[[ Extract provided open ]]
The issue regarding the Grievant's qualifications is more complicated than the Association urges. Quirin issued his letter of recommendation for the Grievant within his first month as Sheriff. It was based on his working with the Grievant as a Jailer, preceded the May 3, 2006 incident, and preceded his awareness of the disorderly conduct violations. The promotion came up less than one year after the Grievant came off probation as a Jailer. That Quirin could have good faith doubt about the Grievant's readiness for the promotion is a more considerable point than the Association's arguments allow.
The MOU plays no role in the conclusions stated above. To the extent it is considered, it supports those conclusions by underscoring the contractual significance of the move from Jailer to Patrol. This supports some deference to Quirin's judgment.
The deference afforded Quirin strains the bounds of reasonableness. I am not convinced his decision could withstand a just cause analysis. However, a single promotional opportunity, not discipline, is at issue here, and the assessment of minimum qualifications has a subjective element. Quirin's decision would violate the labor agreement if he had determined that he could secure a more qualified applicant than the Grievant. However, it is established that Quirin's concerns for the Grievant traced to his qualifications to assume the post January 1, 2006. The evaluation was the "final straw" in Quirin's concerns. Martin-McAllister's failure to recommend addresses not optimal qualifications, but minimal qualifications. As noted above, its "integrity" concerns have a basis in fact to the extent the concern is that the Grievant's aggressive marketing of his desire to work for the County overcame his candor in supplying fact. This is a fine point, but I do not feel I can overturn Quirin's decision without supplying my judgment for his. The contract does not grant that authority. This conclusion marks the difference between this grievance and that addressed in Monroe County, MA-13305 (McLaughlin, 2/7/07). That matter involved a disciplinary act against an employee with a longer record of competence in the duty at issue. This grievance would, however, come to resemble MA-13305 to the extent the County treats DiLorenzo's evaluation as a bar to a future patrol opening. This decision establishes only that Quirin could reasonably rely on Martin-McAllister's conclusion that the Grievant had a sufficiently poor interview to preclude a recommendation for hire to a vacancy to be filled as of January 1, 2006.
The County did not violate the collective bargaining agreement when Sheriff Quirin refused to place the Grievant in the position of Sheriff Patrol Officer effective January 1, 2006.
The grievance is, therefore, denied.
Dated at Madison, Wisconsin, this 9th day of October, 2007.
[[ Extract provided closed ]]
What to do
According to the grievance decision, when did Quirin issue his letter of recommendation for the Grievant?
[[ Supplied information open ]]
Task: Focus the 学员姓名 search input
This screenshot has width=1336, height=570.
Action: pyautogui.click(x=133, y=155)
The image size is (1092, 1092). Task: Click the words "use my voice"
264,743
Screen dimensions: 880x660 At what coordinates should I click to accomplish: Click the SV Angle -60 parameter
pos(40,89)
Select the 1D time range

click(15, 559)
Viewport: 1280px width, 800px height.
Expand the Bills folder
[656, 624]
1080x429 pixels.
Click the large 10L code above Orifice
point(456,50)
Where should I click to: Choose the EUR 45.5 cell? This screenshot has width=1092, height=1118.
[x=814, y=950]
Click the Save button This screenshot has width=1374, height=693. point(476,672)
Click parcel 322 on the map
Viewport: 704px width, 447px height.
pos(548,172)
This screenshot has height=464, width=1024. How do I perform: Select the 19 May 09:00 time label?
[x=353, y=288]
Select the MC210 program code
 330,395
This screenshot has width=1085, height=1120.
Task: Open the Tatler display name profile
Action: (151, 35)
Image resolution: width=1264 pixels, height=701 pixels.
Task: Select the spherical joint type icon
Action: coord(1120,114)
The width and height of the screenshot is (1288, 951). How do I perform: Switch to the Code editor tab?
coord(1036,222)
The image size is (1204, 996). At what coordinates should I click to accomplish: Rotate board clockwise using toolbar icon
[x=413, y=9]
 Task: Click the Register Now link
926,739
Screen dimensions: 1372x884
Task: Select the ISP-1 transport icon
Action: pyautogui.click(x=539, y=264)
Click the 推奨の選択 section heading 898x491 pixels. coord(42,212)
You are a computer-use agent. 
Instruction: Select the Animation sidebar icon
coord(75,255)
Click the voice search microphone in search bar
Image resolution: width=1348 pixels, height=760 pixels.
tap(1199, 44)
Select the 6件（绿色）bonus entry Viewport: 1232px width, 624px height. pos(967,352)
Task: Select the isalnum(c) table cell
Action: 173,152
[[ Supplied information closed ]]
Answer space
Within his first month as Sheriff.